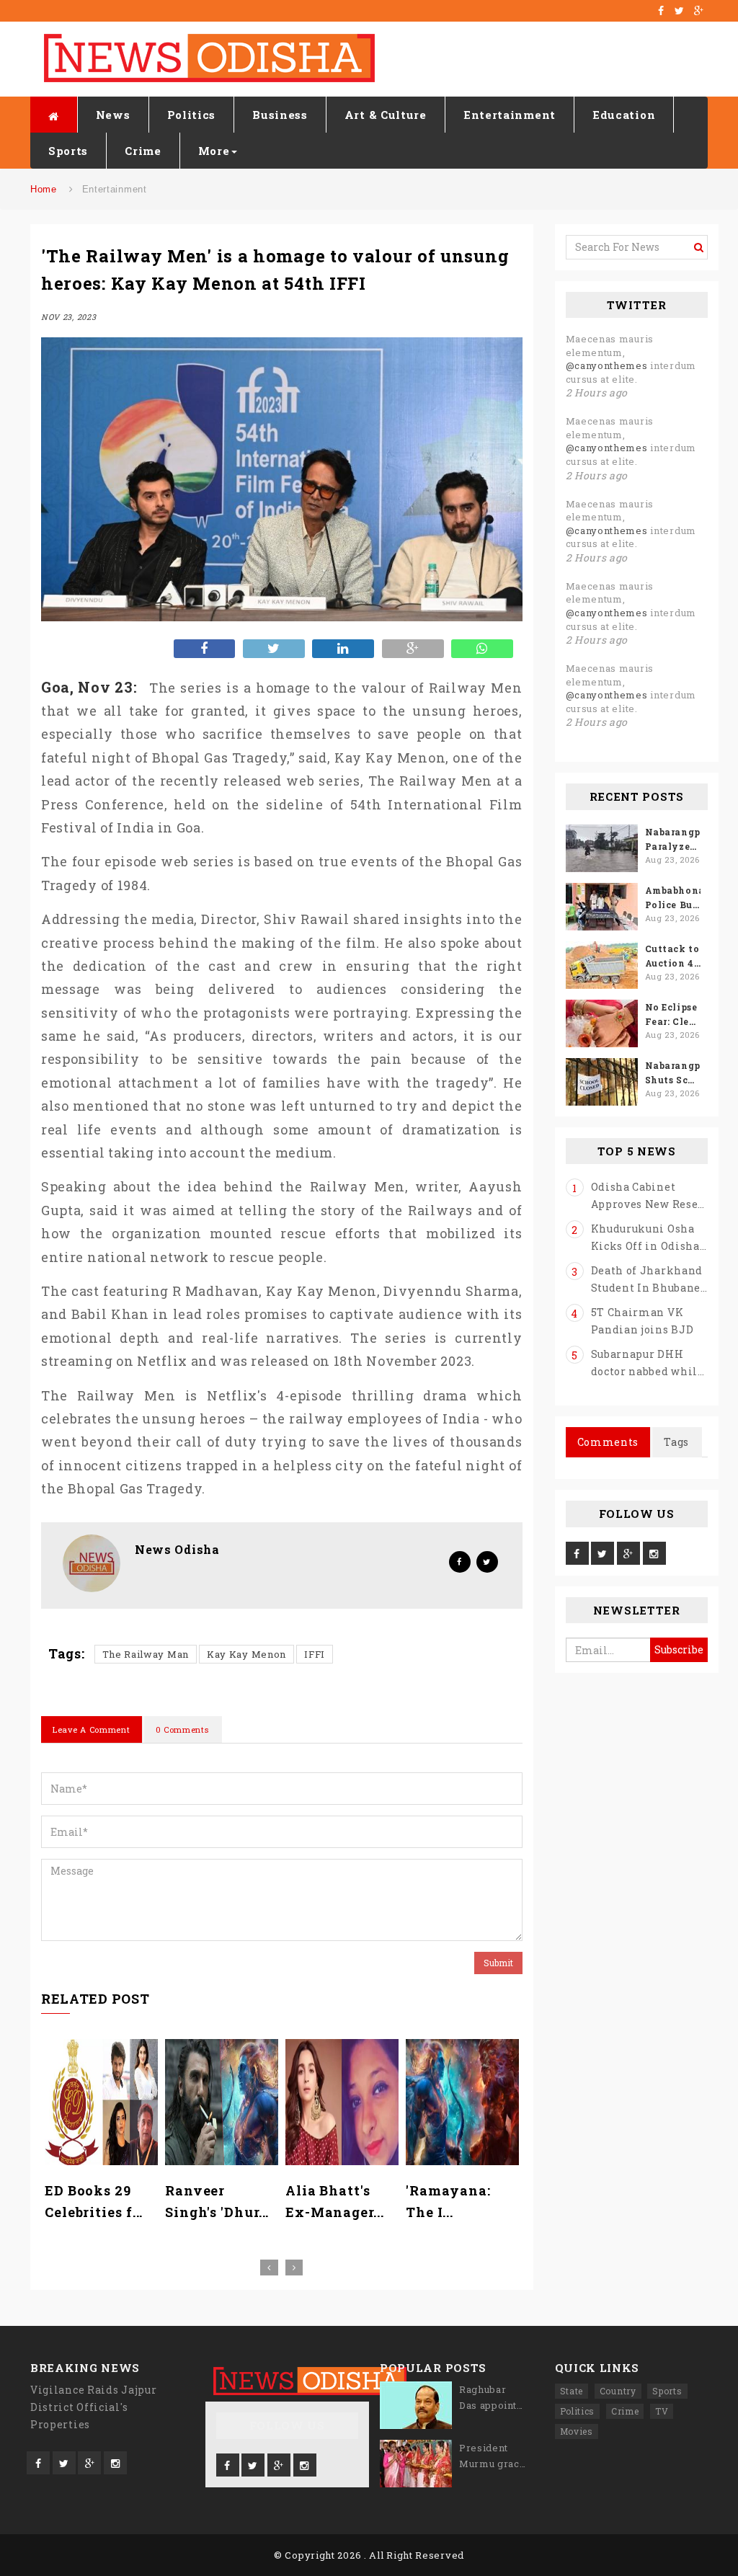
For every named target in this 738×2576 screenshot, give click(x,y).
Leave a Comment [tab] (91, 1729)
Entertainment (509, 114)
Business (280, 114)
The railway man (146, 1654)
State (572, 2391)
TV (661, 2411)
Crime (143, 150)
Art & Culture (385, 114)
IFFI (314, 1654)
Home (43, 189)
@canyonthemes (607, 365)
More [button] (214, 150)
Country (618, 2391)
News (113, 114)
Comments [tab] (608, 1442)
* * *
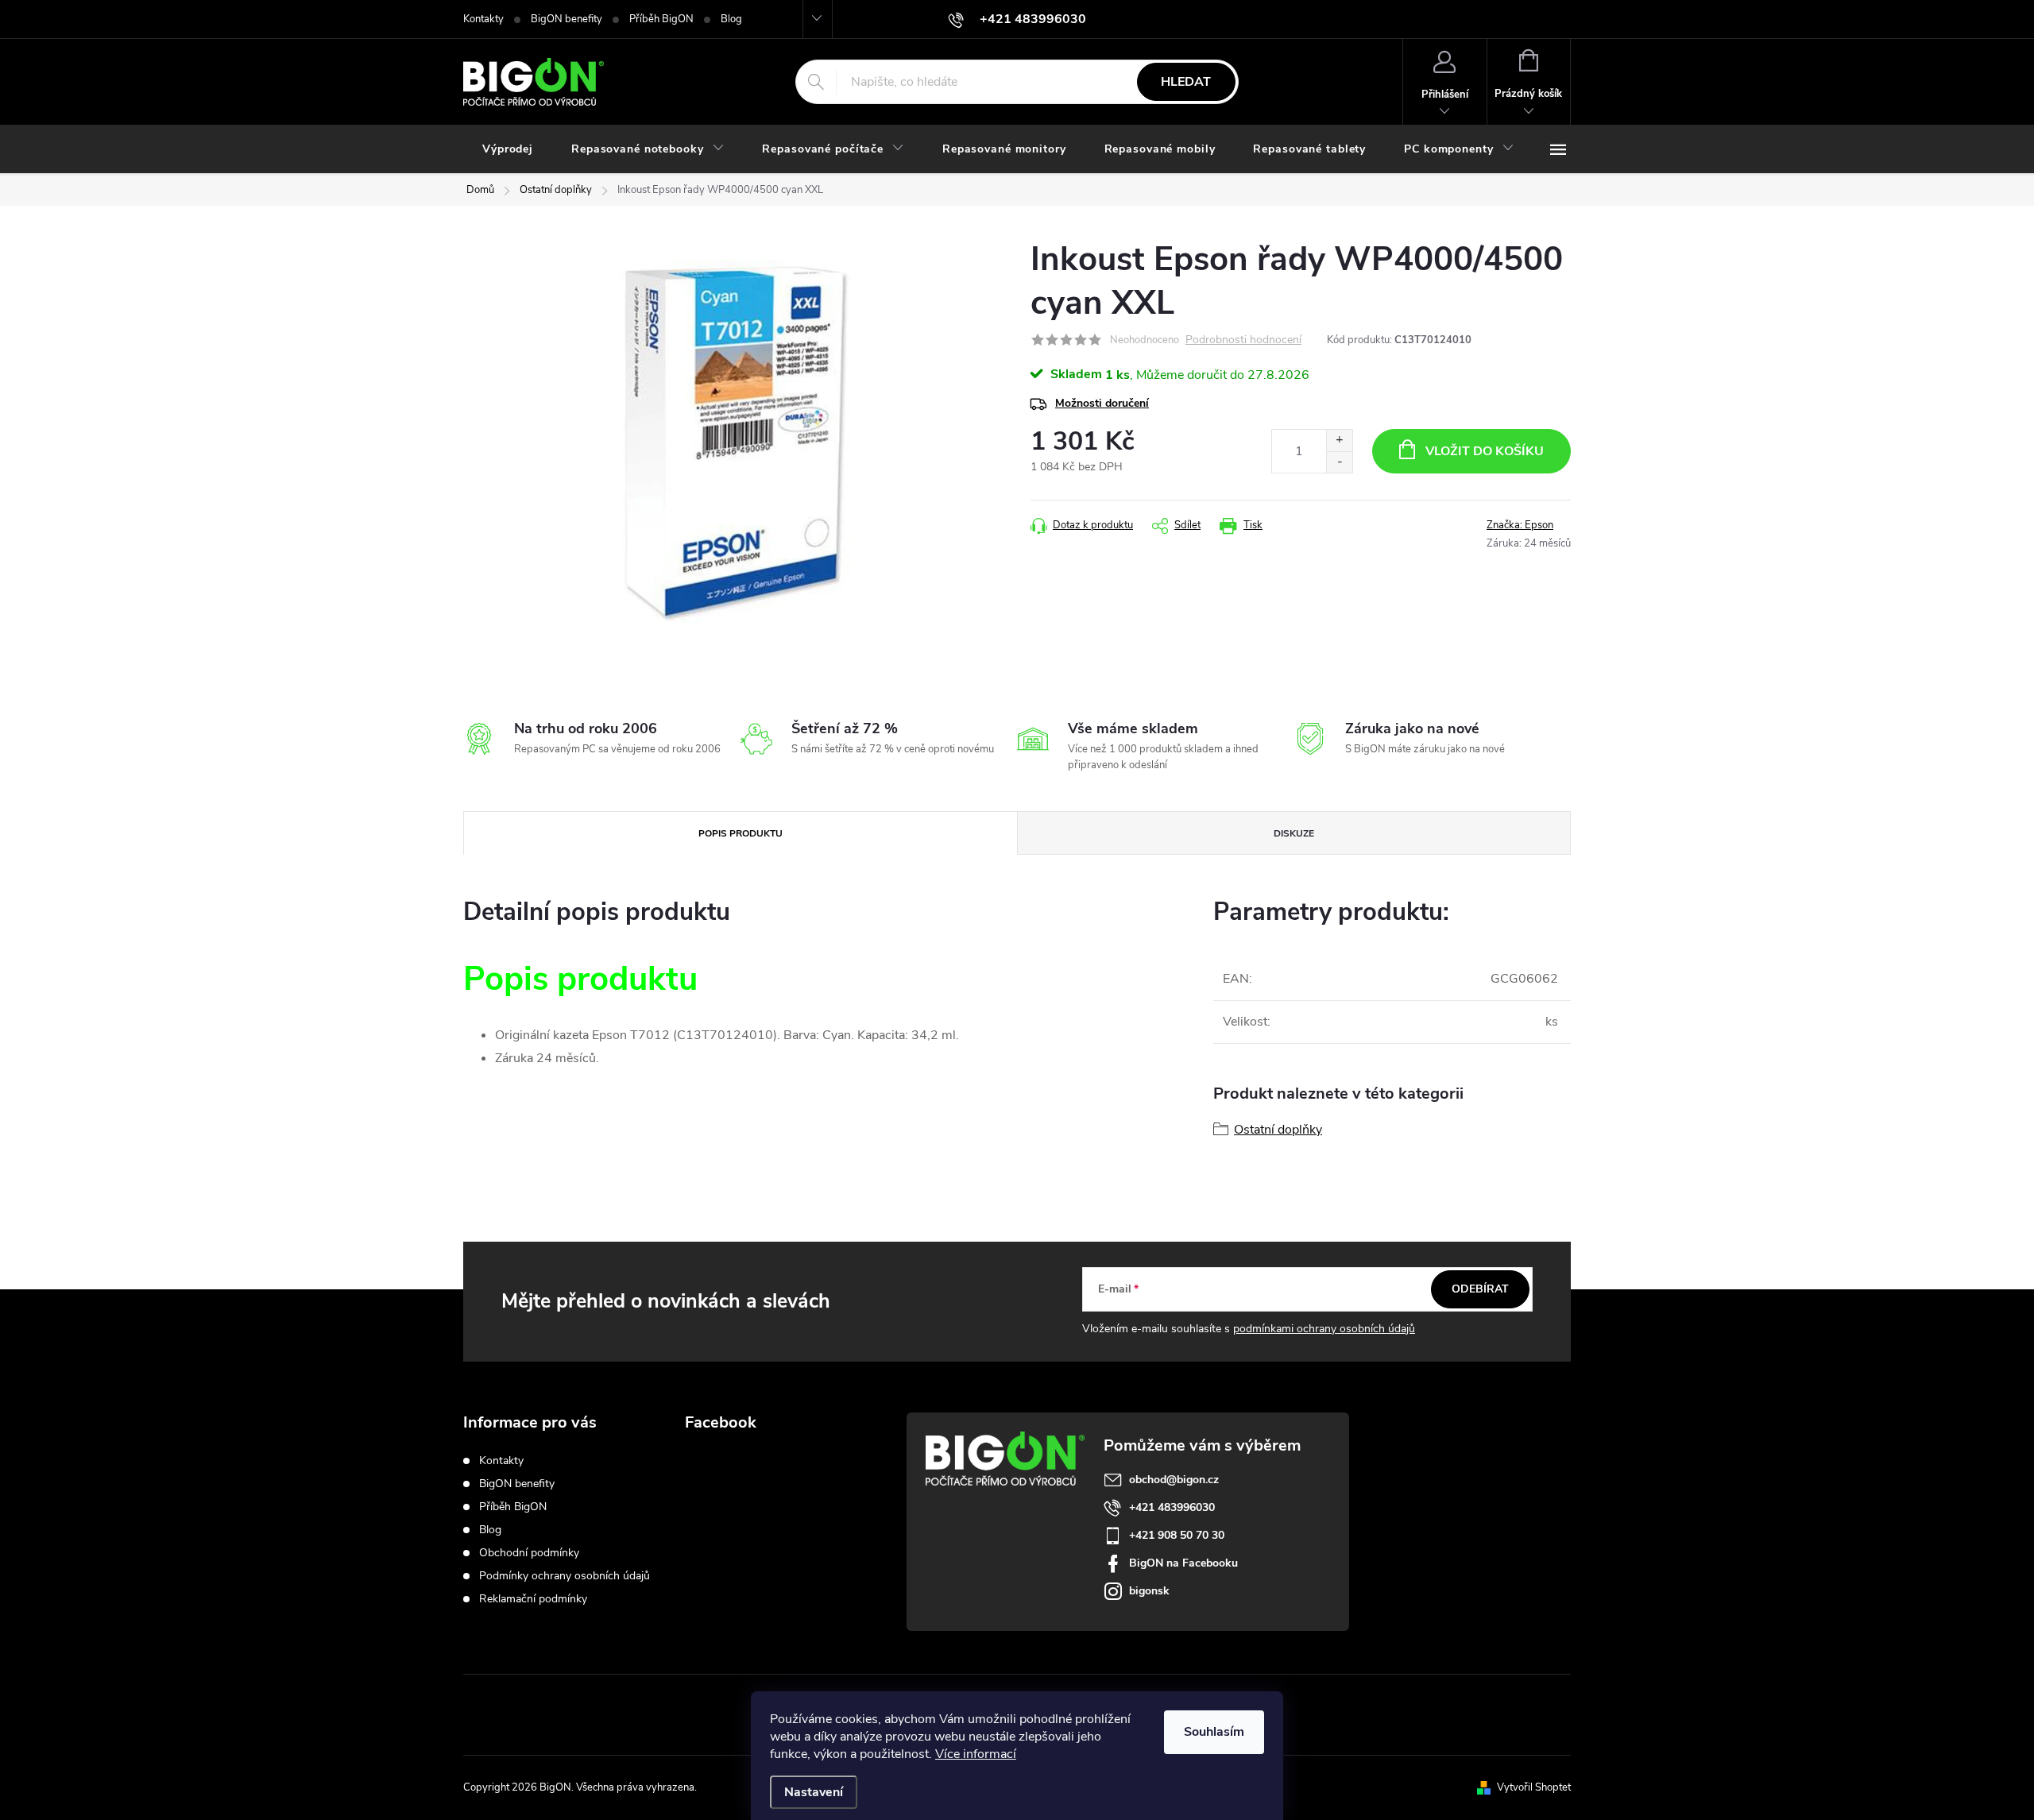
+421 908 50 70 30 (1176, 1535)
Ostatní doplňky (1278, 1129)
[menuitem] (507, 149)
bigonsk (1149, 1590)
* * *
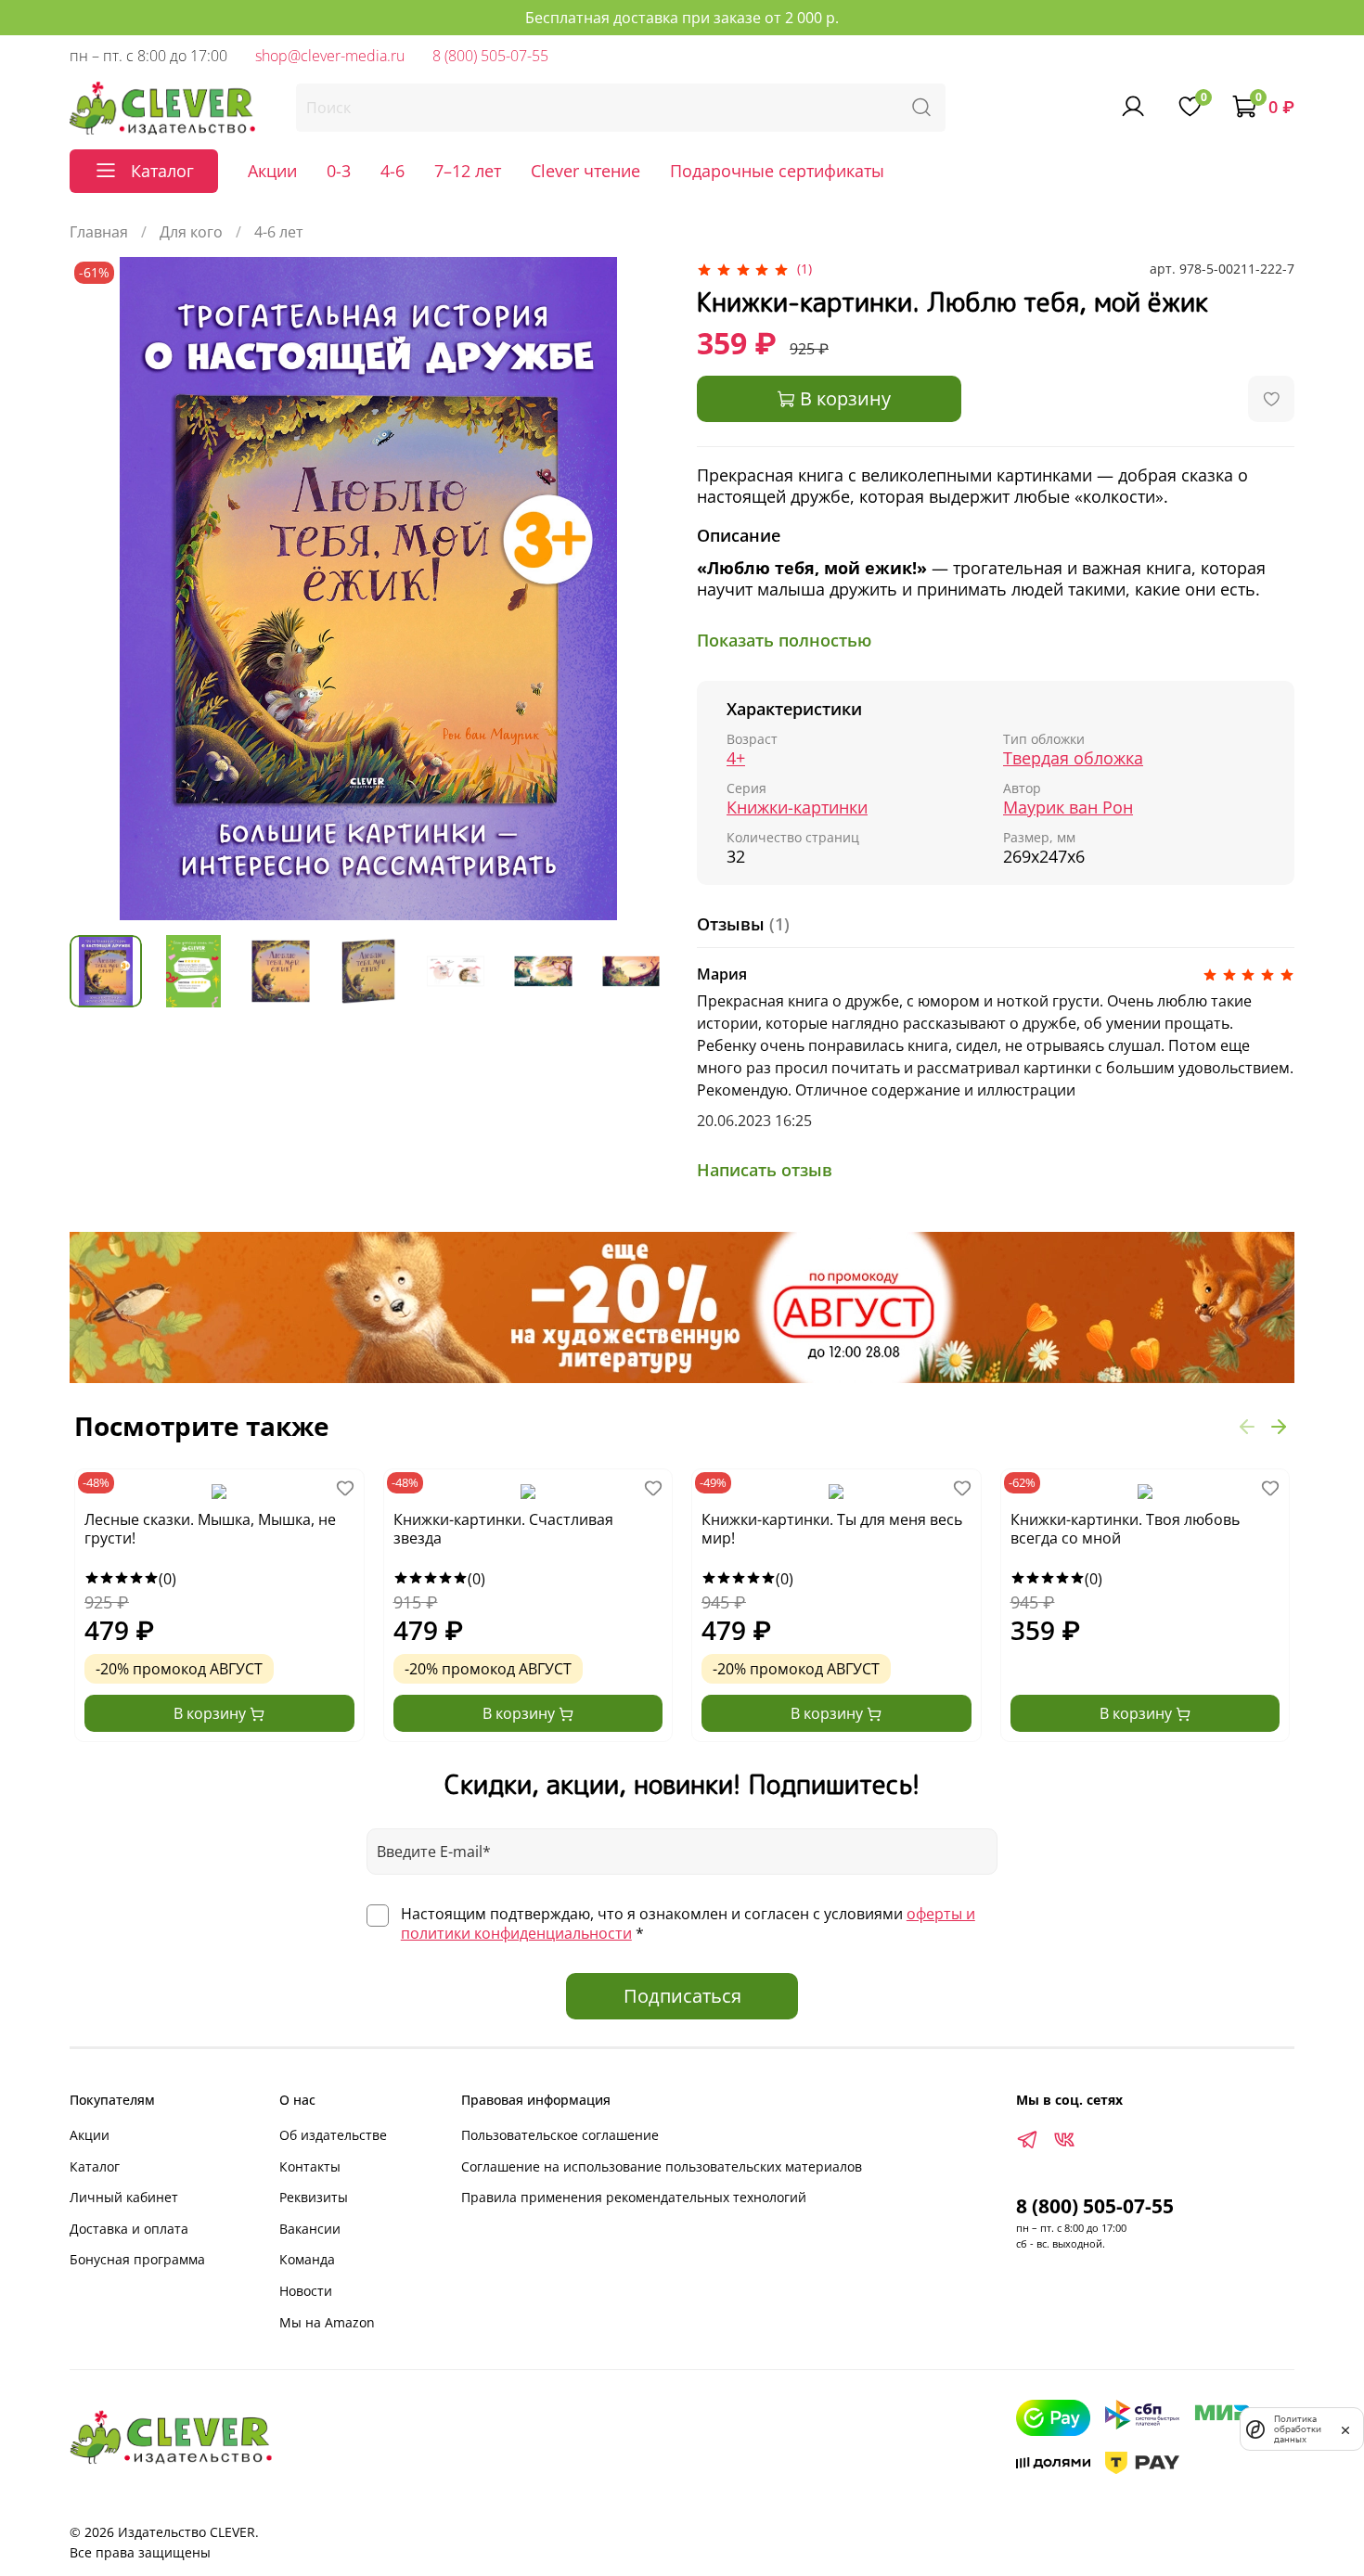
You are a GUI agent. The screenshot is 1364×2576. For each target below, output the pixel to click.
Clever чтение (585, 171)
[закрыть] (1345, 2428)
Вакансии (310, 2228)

• _Task goal_
Find the lines of the material that contain the word "click" and report only how many there are.

• _Solved problem_
2